Despite this I loved watching him at Leipzig: a big, fast racing car of a forward, playing in a team pitched perfectly to his abilities: given the license to attack but also the freedom to miss. Partly this is why United feels like the cruellest place he could possibly be right now: a place where "brutal verdicts" are summarily issued in about the time it takes to watch a pre-roll ad, the club with the widest and most ruthless gulf between the time and air he requires, and the opportunity he is going to get.

There was an example of this over the national team pause, when a viral chart handily stated that Sesko had been judged – by a wide margin – the worst signing of the recent market by a survey of football representatives. Naturally, the media are by no means alone in this. Team social media, influencers, anonymous X accounts with a suspiciously high number of fake followers: everybody with skin in the game is now essentially aligned along the same principles, an ecosystem deliberately geared for provocation.

The Psychological Toll

Endless scrolling and tapping. What are we doing to ourselves? Do we realize, on any level, what this endless stream of irritation is doing to our minds? Separate from the inherent strangeness of being a player in the center of it all, aware on a bizarre chain-reaction level that every single thing about them is now essentially content, product, open-source property to be packaged and exchanged.

Indeed, in part this is because it's Manchester United, the corpse that continues to feed the cycle, a big club that must constantly be producing the big feelings. But also, in part this is a temporary malaise, a swing of opinion most visibly and cruelly glimpsed at this season, about a month after the transfer market shut. All summer long we have been coveting players, praising them, salivating over them. Yet, just a few weeks in, many of those same players are now being dismissed as broken goods. Is it time to be concerned about Jamie Gittens? Was Arsenal's purchase of their striker wise? What was the point of Randal Kolo Muani?

A Wider Issue

It feels appropriate that he faces their rivals on the weekend: a team at once 13 months unbeaten at their stadium in the Premier League and somehow in their own state of perceived turmoil, like submitting a missing person’s report on someone who went to the store half an hour ago. Defensively suspect. Their star past his prime. Alexander Isak an expensive flop. Arne Slot bald.

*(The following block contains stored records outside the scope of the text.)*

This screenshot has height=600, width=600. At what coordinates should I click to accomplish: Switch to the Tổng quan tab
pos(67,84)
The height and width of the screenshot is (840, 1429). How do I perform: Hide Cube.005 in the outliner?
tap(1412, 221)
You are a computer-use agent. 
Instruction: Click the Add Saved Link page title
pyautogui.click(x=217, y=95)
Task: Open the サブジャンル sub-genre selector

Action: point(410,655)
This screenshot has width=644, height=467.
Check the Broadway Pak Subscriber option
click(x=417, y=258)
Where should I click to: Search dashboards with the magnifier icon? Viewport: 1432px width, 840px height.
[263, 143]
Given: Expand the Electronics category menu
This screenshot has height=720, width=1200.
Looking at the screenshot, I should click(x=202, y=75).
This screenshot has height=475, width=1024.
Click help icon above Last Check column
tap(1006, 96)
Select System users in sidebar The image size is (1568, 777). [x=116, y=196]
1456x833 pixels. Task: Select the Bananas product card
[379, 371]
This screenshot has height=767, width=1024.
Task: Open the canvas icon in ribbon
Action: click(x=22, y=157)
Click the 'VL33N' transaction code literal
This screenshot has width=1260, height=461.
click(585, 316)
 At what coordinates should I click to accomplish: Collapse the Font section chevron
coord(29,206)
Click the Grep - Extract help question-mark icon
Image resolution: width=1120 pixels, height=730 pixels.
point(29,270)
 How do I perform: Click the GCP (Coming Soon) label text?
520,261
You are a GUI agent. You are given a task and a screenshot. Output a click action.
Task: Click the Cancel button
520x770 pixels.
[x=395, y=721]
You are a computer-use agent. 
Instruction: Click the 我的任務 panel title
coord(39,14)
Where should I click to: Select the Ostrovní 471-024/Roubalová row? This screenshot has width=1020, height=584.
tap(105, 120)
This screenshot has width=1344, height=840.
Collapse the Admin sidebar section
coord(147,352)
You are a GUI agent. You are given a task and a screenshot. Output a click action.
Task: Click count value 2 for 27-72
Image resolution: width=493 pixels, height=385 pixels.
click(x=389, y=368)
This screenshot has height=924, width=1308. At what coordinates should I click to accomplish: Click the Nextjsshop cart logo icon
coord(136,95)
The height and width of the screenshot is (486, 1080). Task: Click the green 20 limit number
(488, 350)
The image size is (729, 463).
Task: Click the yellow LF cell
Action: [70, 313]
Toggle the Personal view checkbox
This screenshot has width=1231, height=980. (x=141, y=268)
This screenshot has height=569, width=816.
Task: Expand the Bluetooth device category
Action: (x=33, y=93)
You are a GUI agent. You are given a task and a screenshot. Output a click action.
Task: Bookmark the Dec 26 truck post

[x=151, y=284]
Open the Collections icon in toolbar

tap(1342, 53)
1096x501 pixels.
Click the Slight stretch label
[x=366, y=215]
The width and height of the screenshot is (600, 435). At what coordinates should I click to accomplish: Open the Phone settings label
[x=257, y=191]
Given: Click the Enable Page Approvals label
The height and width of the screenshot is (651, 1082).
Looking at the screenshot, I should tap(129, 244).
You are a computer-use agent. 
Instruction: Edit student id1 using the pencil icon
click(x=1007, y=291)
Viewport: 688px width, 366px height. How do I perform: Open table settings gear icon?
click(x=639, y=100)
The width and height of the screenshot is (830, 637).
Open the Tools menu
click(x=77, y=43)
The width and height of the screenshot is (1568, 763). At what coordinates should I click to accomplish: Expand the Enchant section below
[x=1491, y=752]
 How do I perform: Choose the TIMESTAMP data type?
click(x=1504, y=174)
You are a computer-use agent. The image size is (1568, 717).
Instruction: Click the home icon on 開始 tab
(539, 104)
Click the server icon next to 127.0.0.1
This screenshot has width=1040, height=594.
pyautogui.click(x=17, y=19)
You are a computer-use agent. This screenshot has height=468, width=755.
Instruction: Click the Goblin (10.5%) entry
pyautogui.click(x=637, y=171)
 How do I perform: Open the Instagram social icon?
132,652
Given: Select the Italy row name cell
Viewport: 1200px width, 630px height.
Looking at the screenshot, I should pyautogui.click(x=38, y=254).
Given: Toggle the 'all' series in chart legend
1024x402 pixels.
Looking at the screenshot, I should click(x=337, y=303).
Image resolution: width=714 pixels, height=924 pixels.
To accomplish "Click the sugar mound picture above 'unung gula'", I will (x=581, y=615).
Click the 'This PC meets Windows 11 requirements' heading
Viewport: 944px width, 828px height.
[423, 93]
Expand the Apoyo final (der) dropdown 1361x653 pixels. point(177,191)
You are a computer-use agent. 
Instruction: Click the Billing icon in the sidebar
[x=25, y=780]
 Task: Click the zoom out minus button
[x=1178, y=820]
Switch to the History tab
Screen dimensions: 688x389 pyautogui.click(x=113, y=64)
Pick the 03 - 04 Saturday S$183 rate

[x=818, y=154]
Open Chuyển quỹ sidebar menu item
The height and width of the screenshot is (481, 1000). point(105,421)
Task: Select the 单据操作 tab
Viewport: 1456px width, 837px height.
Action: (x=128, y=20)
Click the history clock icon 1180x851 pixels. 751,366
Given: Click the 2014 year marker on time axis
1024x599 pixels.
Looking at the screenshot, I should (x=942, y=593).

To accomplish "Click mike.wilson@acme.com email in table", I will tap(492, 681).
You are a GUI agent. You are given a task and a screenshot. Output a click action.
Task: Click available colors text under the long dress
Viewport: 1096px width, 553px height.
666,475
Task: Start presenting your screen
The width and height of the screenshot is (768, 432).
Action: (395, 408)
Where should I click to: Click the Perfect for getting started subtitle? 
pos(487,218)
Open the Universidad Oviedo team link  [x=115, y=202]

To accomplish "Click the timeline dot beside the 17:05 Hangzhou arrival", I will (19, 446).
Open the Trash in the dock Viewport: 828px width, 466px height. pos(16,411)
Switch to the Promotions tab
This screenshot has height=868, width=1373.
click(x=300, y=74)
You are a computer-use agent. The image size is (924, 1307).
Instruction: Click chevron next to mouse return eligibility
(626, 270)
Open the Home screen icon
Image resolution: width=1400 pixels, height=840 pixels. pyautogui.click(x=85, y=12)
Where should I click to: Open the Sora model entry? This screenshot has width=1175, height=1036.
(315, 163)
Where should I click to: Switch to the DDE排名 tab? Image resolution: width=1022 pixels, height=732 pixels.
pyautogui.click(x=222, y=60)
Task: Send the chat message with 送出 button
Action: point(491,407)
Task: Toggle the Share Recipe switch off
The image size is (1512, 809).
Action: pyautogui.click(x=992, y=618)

Perhaps we have not yet quite grasped the way the narrative of football has begun to supplant football the actual game, to influence the way we view it, an whole competition reoriented around talking points and reaction, an activity that happens in the backdrop while we scroll through our phones, incapable to disconnect from the saline drip of takes and more takes. It may be Sesko taking the hit at present. But in a way, we're all sacrificing a part of the experience in this process.

Olivia Smith
Olivia Smith

A passionate esports journalist with over a decade of experience covering major tournaments and gaming trends.